Complete the following:
a) In the article on breast reconstruction, how many procedures were performed, and in how many patients, at Counties Manukau District Health Board between January 2012 and December 2013?
b) Continue the article on breast reconstruction, picking up after its final sentence.

Using own tissue in breast reconstruction less risky

Women who use their own tissue in breast reconstruction have fewer post-op complications then those who receive implants, Kiwi researchers have found. Photo / File

Women who use their own tissue in breast reconstruction have fewer post-op complications then those who receive implants, Kiwi researchers have found.

In breast cancer patients here and around the world, breast reconstruction is commonly undertaken following mastectomy.

A new study, just published in the New Zealand Medical Journal, looked at patients who were undergoing external beam radiotherapy, or XRT, who had received implant-based breast reconstruction (IBBR), and found these patients had a greater complication rates post-surgery.

It analysed IBBR outcomes at Counties Manukau District Health Board between January 2012 and December 2013, over which 77 procedures were performed in 53 patients.

In 2012, 11 patients underwent radiotherapy before or after their surgery, compared with five in 2013.

The study found radiotherapy was strongly linked with higher reconstructive failure rates, while pre-operative XRT was associated with more complications overall, including infections, wound healing problems and fluid collections, or seroma.

Over the two years, the number of IBBRs with any complication fell from 16 to 11 – or from 43.2 per cent to 27.5 per cent - while reconstructive failure fell from six to four, or 16.2 per cent to 10 per cent.

Entries provided:
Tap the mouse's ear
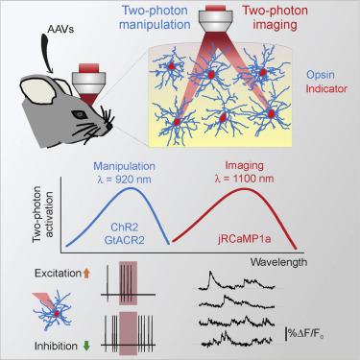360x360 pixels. [x=37, y=95]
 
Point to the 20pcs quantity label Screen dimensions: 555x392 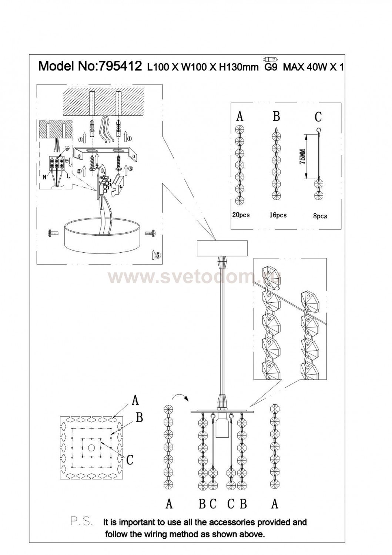(x=240, y=215)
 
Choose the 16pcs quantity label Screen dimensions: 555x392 (x=277, y=215)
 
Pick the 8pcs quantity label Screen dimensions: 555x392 (x=320, y=216)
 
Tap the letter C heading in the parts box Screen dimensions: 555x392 (x=318, y=117)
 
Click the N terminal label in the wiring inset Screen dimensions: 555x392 (x=44, y=177)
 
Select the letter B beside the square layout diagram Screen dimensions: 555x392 (x=139, y=418)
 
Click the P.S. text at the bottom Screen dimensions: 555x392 (x=81, y=522)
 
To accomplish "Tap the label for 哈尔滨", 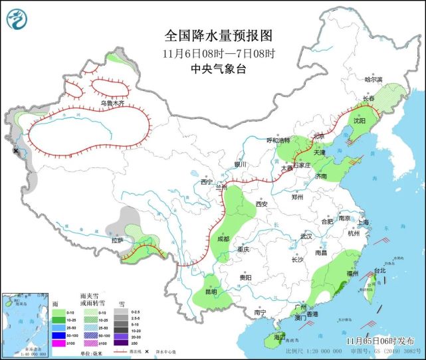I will pyautogui.click(x=375, y=79).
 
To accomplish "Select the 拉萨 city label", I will pyautogui.click(x=117, y=240).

Answers in order:
a) 77 procedures were performed in 53 patients.

b)
"Our study has found that the complication rate in patients having implant-based breast reconstruction after radiotherapy for breast cancer treatment is very high," said study leader Dr Michelle Locke, of the University of Auckland's School of Medicine.

"We now encourage patients to use their own tissue, for example, from their abdomen, to reconstruct their breasts if they have had radiotherapy.

"We have shown a lower complication rate in women who use their own tissue rather than implants for reconstruction following radiotherapy."

The researchers advised their patients with a history of previous XRT or a high likelihood of requiring post-operative XRT of the high risk of complications of IBBR.

These patients are encouraged to favour autologous reconstructive options instead, where the patient's own tissue was used.

"We are always striving to give patients the best possible results with the fewest complications," Locke said.

"That way we try to alleviate any further stress on our patients"

The research team also included Dr William LE Malins of Newcastle University Medical School in the UK, Jia Le See of Auckland University, and Dr John Kenealy of Counties Manukau DHB.

Meanwhile, the Environmental Protection Authority (EPA) has just approved a potentially life-saving treatment for melanoma that involves genetically modified organisms, or GMOs.

Telomelysin, a genetically modified virus, will be used as part of a clinical trial of patients with advanced and inoperable melanoma.

"It is derived from a common human virus, that nearly all people are immune to from around the age of two," said Dr Fiona Thomson-Carter, EPA's general manager of hazardous substances and new organisms.

"Once directly injected into the tumour, it replicates in cancer cells, targeting them for destruction."

The approval, under the Hazardous Substances and New Organisms Act, has been granted to applicant Oncolys BioPharma Incorporated, which will use the virus in clinical trials to explore its effectiveness and any side-effects.

"In granting the approval, the EPA has set strict controls that will protect people and the environment to enable the clinical trial to go ahead," Thomson-Carter said.

Oncolys BioPharma Inc has a five-year timeframe in which to begin the trial.